Na obecnym Mundialu sytuacja drużyn afrykańskich nie wygląda dobrze. Po 8 meczach sześciu drużyn afrykańskich gospodarz już praktycznie jest za burtą i tylko seria bardzo korzystnych wyników daje im szansę na awans (w tym konieczność wysokiego pokonania Francji), natomiast trzy kolejne drużyny są dużo bliżej odpadnięcia niż awansu (przy czym Nigeria ma całkiem spore szanse na awans mając 0 punktów po 2 meczach tylko dzięki korzystnemu dla nich układowi w grupie). Jedynie występ Ghany i w mniejszym stopniu Wybrzeża Kości Słoniowej pozwala Afryce wciąż stać na jednej nodze, ale już się chwieje. Wygrana z dużo wyżej notowaną Serbią po totalnym rozłożeniu na łopatki dużo droższej pomocy serbskiej było osiągnięciem imponującym, pomimo tego, że wygrana jest wynikiem szczęścia i głupoty rywala. Tym niemniej szczęściu należy dopomóc, a głupota wynikała z nieustającej presji ghańskiego środka pola. Od pierwszego debiutu Ghany na Mundialu w 2006 roku pozostaje on najbardziej niezawodną ekipą afrykańską w historii Mundialu – nigdy nie zeszła poniżej pewnego poziomu gry i zawsze można polegać na fascynującej grze ich linii pomocy. Tym niemniej po ostatnich występach RPA i Nigerii wielkim przerażeniem i obawą napawa mnie mecz z Australią, czyli z rywalem z którym Ghana powinna zwyciężyć.

Być może przedwcześnie jest zastanawiać się nad przyczynami braku postępów afrykańskiej piłki narodowej. Niewątpliwie częściowo drużyny mogą mówić o pechu, jak Nigeria czy Ghana, które straciły swoje największe gwiazdy Mikela i Essiena tuż przed Mundialem w wyniku kontuzji, czy Wybrzeże Kości Słoniowej, która niewątpliwie straciła kły w wyniku niepełnej dyspozycji Drogby grającego ze złamaną ręką. Szczególnie Nigeria wygląda na mocno cierpiącą bez podań Mikela (wiele mówi się o tym piłkarzu, przykładowo narzeka się, iż większość podań idzie w bok lub do tyłu, ale faktem jest, że ma najlepsze statystyki podań ze wszystkich piłkarzy w Europie, wyższe nawet niż np. Xavi). Myślę, że wiele problemów wynika ze standaryzacji piłkarzy z kontynentu. Ostatnimi czasy w Europie na masową skalę produkuje się defensywnych pomocników z Afryki, co skutkuje ich wyraźnym nadpodażem w drużynach narodowych (szczególnie wyraźne jest to w przypadku kadry nigeryjskiej oraz kameruńskiej). Z kolei popyt na graczy kreatywnych jest niewielki, a nawet tak utalentowani ofensywnie gracze jak Obi Mikel zostali przerobieni na defensywnych pomocników u siebie w klubie.
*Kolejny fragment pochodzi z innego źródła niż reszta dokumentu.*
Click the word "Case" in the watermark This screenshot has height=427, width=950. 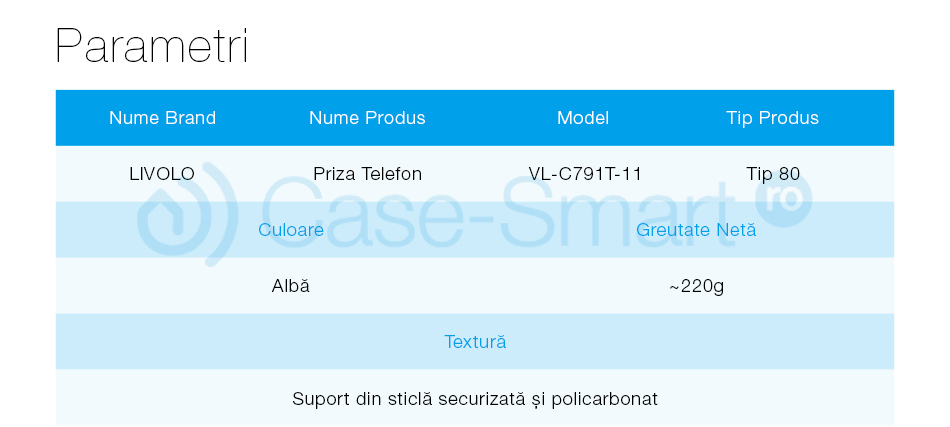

W latach 90-tych w Afryce nie brakowało piłkarzy kreatywnych mogących w pojedynkę tworzyć coś z niczego. Teraz nie poszukuje się na kontynencie takich piłkarzy, a jedynie piłkarzy tanich i funkcjonalnych. Obecnie zaś istnieje wyraźny niedobór takich piłkarzy, a nawet jeśli się trafiają to często grają dla pomniejszych drużyn (np. prawdopodobnie najlepszy obecnie ofensywny pomocnik z Afryki Stephane Sessegnon gra dla Beninu). Ten deficytowy talent jest więc rozdrobniony po Afryce i choć afrykańska XI wyglądałaby imponująco to drużyny narodowo czerpią na nadpodaż jednego typu zawodnika, a niedobór innego. W przypadku Ghany jakoś to funkcjonuje, bo z tego kraju poszukuje się ogólnie mówiąc pomocników (niekoniecznie defensywnych), a w dodatku jakość szkółek piłkarskich w tymże kraju należy do najlepszych na kontynencie. W połączeniu z lokalnymi tradycjami piłkarskimi Ghańczycy charakteryzują się znakomitym odbiorem piłki, świetną grą w destrukcji, doskonałym opanowaniem piłki i grą pod pressingiem oraz jakościowymi umiejętnościami podawania piłki. A wszystko uzupełnione znakomitą kondycją fizyczną. Stąd też nawet względnie anonimowa ekipa Ghany, jaka przyjechała na tegoroczny Mundial, bez problemu opanowała środek pola z kilkakrotnie droższymi i bardziej znanymi piłkarzami z Serbii.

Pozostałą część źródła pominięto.